La prima fabbrica di cioccolato a Cagliari_di Andrea Coco

A Cagliari, c’era una fabbrica di cioccolato. Proprio così. Una fabbrica che ottenne anche premi, lusinghieri riconoscimenti nazionali e persino l’apprezzamento ufficiale di Sua Altezza Reale il Duca d’Aosta, cioè il nipote di colui che nell’800 era stato il primo Re d’Italia, Vittorio Emanuele II.

Fu creata subito dopo la prima guerra mondiale, in un periodo di ripresa ma difficile, un periodo in cui nella penisola si cominciavano a delineare importanti strategie economiche a grande respiro, come per esempio l’alleanza tra Buitoni e Perugina, destinate, con la loro fusione che avverrà solo negli anni 70, a diventare un colosso dell’alimentare. Ma pensare a investimenti industriali di rilievo per di più in un’isola povera e depressa come la nostra, a quei tempi era un vero e proprio azzardo. E dunque, chi era il pazzo targato Quattro Mori che aveva avuto il coraggio di varare una fabbrica del genere nientemeno che in Sardegna?

   Il Willy Wonka in questione si chiamava Vincenzo “Ciccio” Coco, un giovane imprenditore di origini salentine (Coco con una sola “c” è cognome diffusissimo proprio in Puglia e in Sicilia), nato per la precisione a Lecce nel 1879, che a 18 anni era stato costretto a lasciare gli studi e insieme con le sue sorelle a seguire i genitori in Sardegna dove suo padre aveva trovato lavoro presso i Monopoli di Stato. Niente più studi, dunque, ma subito lavoro anche per lui, per necessità certo, per aiutare la famiglia, e possibilmente per rendersi al più presto indipendente. Il futuro industriale del cioccolato, così, cominciò come rappresentante di commercio, un mestiere che non abbandonerà più.

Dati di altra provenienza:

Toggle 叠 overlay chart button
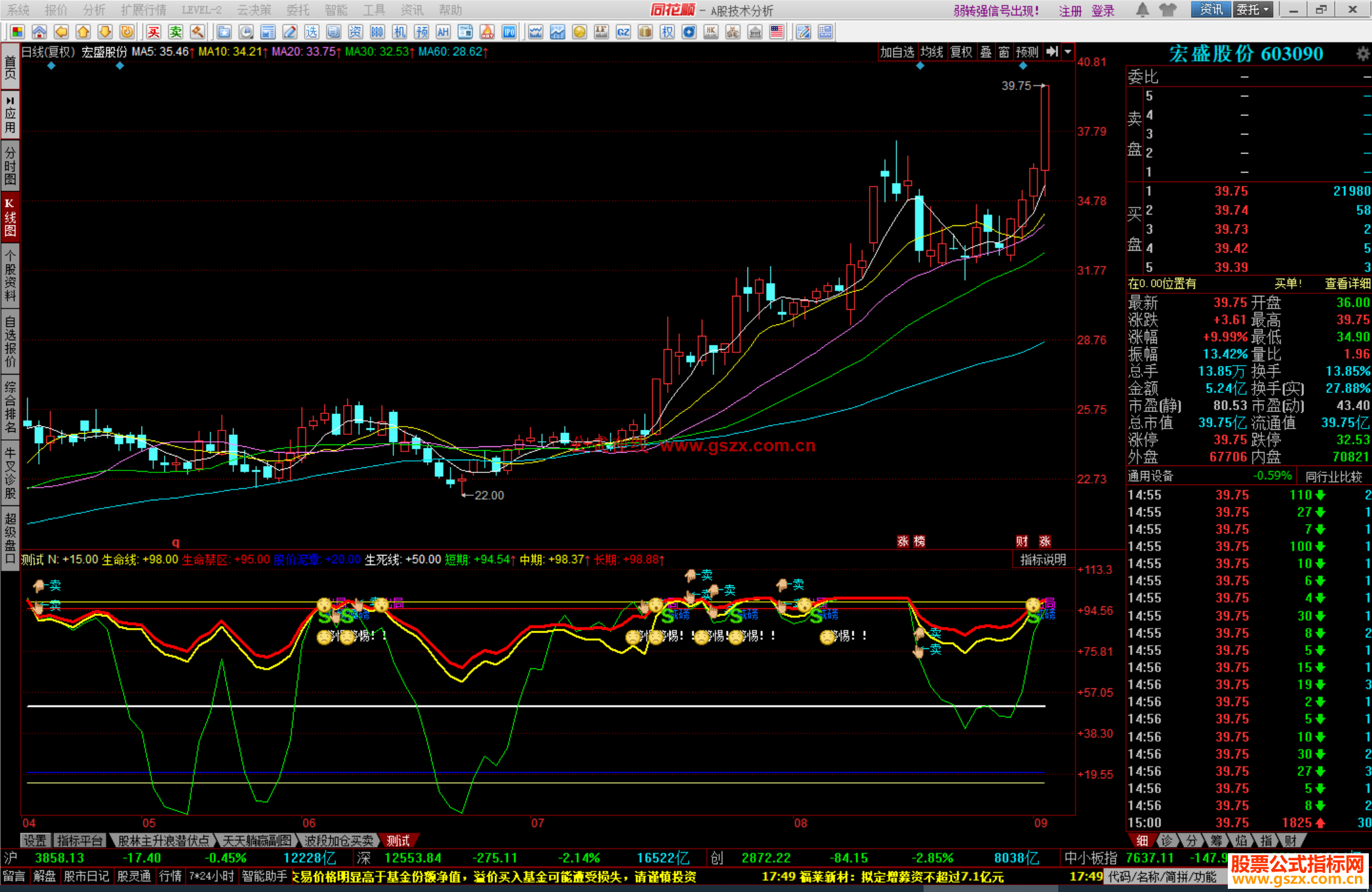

   Quando scoppiò la grande guerra del 15-18, Ciccio Coco era sposato (con una cagliaritana) e già padre di tre figli. Il lavoro andava bene, eppure in lui si faceva sempre più strada lo spirito imprenditoriale e in particolare l’idea di quella fabbrica, idea maturata peraltro in un settore, quello alimentare e dei dolciumi, che lui conosceva bene, visto che ci lavorava ormai da quasi vent’anni; così come conosceva personalmente importanti industriali dell’epoca, quali lo stesso Buitoni o Achille Brioschi -l’inventore delle bustine effervescenti per rendere frizzante l’acqua potabile- che qualche suggerimento dovevano pure avergli dato. D’altra parte, aldilà degli svizzeri, il mercato del cioccolato allora era in pratica monopolio dei piemontesi, in testa la Caffarel, nata pochi anni prima, all’inizio del 900. E dunque ipotizzare che ancora ci fosse spazio in un settore in continua ascesa, non era certo follia, anzi!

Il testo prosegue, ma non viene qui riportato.